== Texte

Coup de gueuleSuicide d’un hockeyeur: ça suffit!
Chris Simon, un vainqueur de la Coupe Stanley, s’est donné la mort. Il avait 52 ans. Il n’est pas le premier bagarreur à choisir de quitter ce monde. Aux Fédérations d’agir.
- par
- Emmanuel Favre
Il y a parfois des comportements étonnants autour des patinoires ou face à un écran, les doigts gourds sur un clavier, la réelle identité camouflée derrière un pseudo qui transpire la témérité, voire l’héroïsme.
Il y a une dizaine de jours, des tas de prétendus amoureux du jeu volaient au secours de Matt Rempe (21 ans) qu’on avait qualifié du «nouveau salopard du hockey mondial». L’attaquant canadien des Rangers de New York (NHL) présente une fiche de 10 matches, 4 combats, 54 minutes de pénalités, 4 parties de suspension et 2 adversaires envoyés à l’hôpital. Dont Jonas Siegenthaler, le défenseur zurichois des Devils du New Jersey, qui a subi une commotion cérébrale (et qui n’est pas prêt de revenir au jeu) après avoir rencontré le coude de Rempe.

====
== Informations fournies

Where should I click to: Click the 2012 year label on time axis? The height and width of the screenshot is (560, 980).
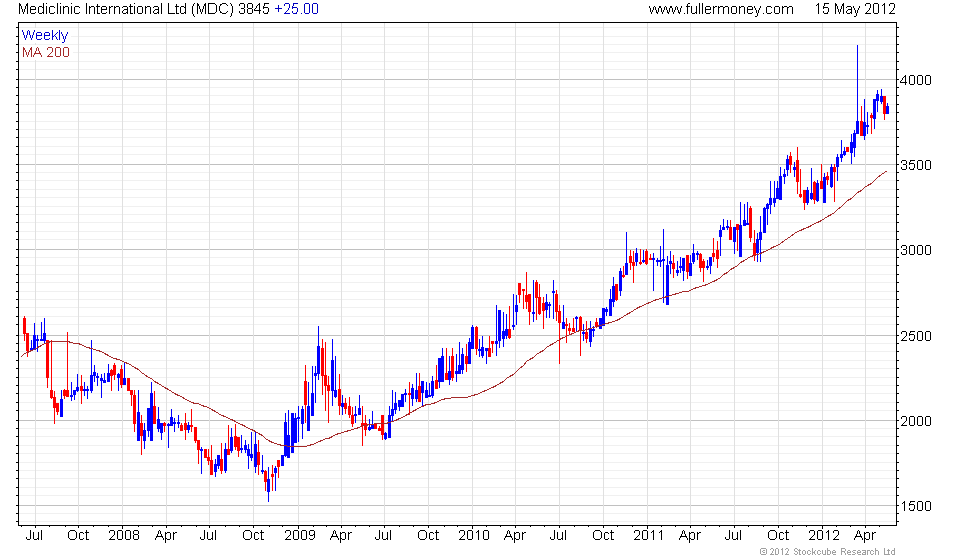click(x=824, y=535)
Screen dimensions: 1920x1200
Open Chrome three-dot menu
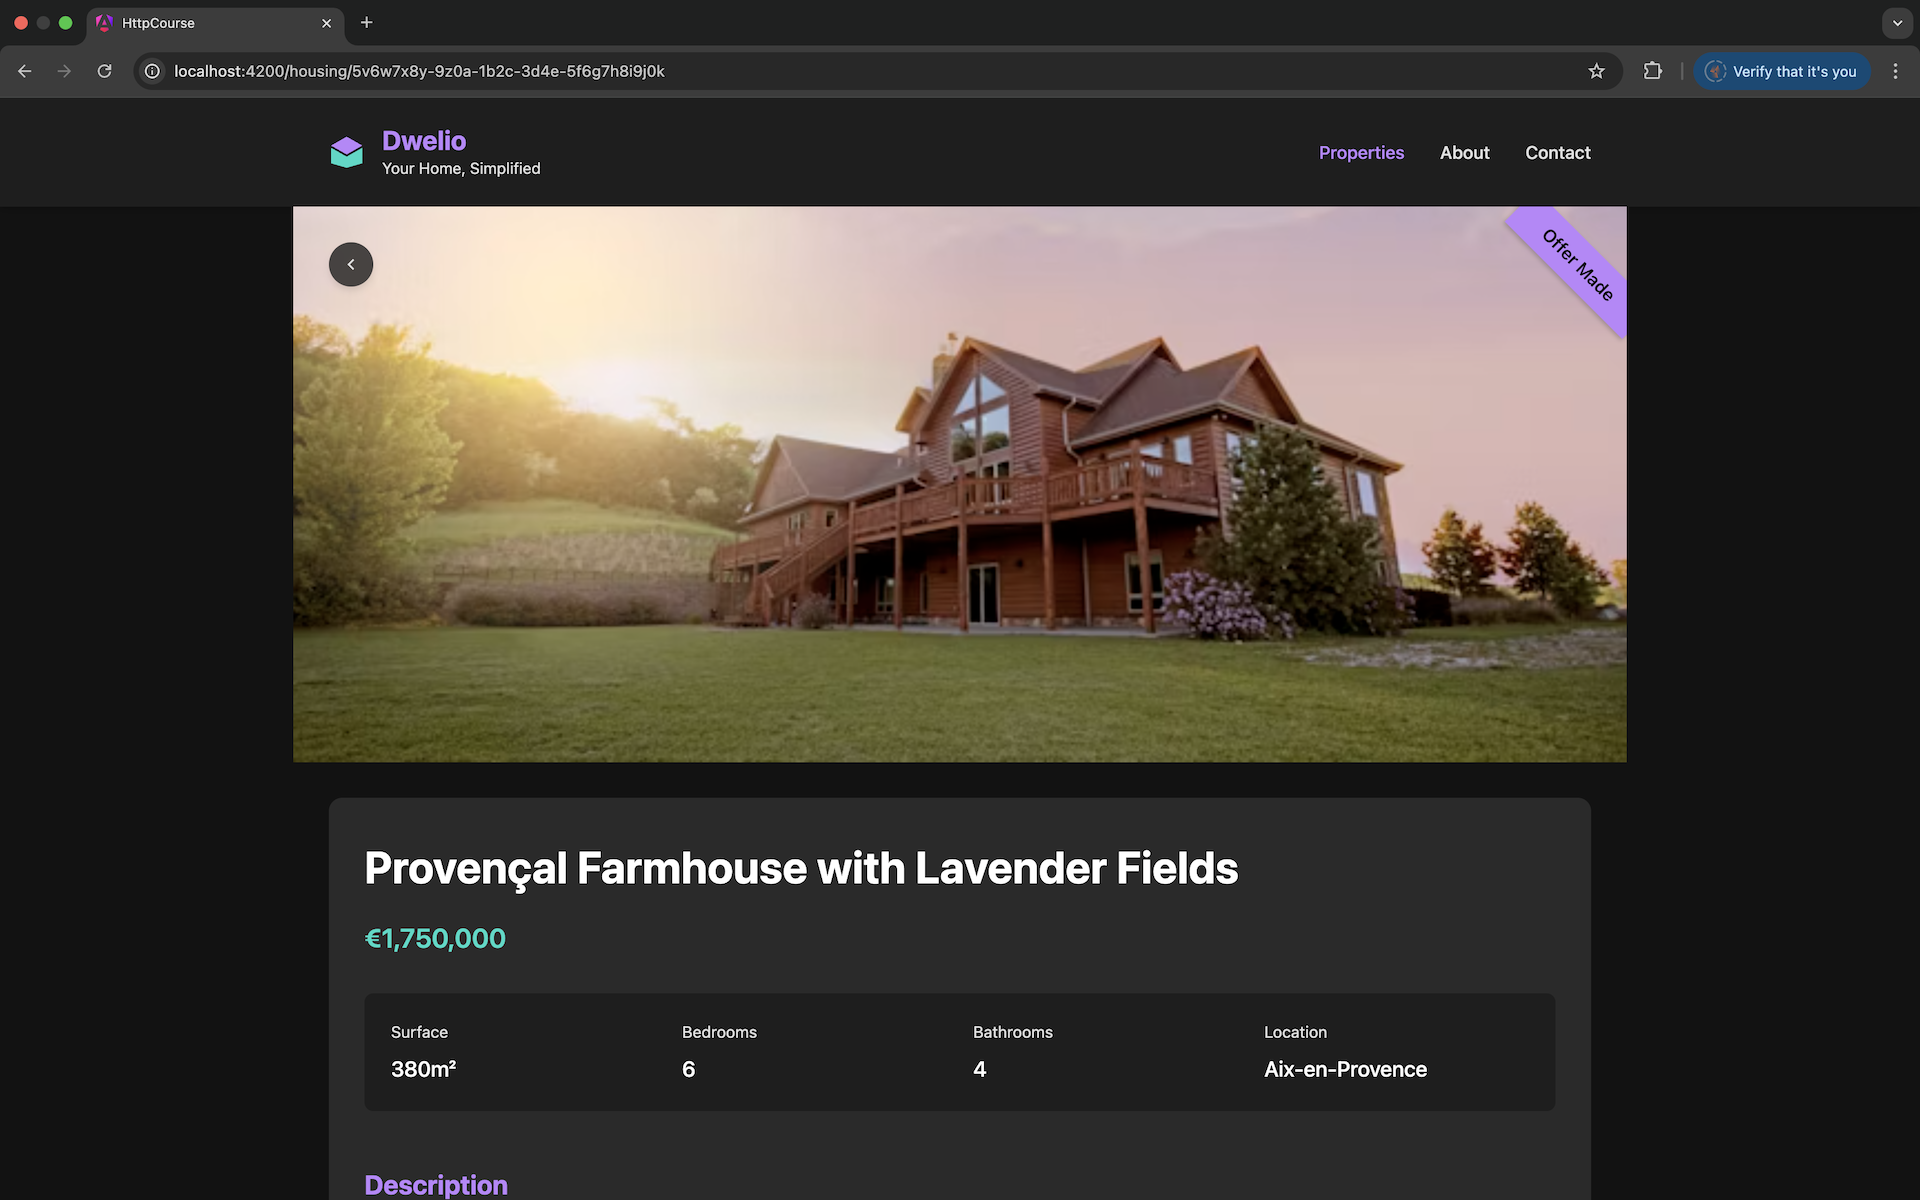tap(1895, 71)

====

D'après le texte, quel âge avait Chris Simon lorsqu'il s'est donné la mort, s'il vous plaît ?

[Réponse à l'exercice]
Il avait 52 ans.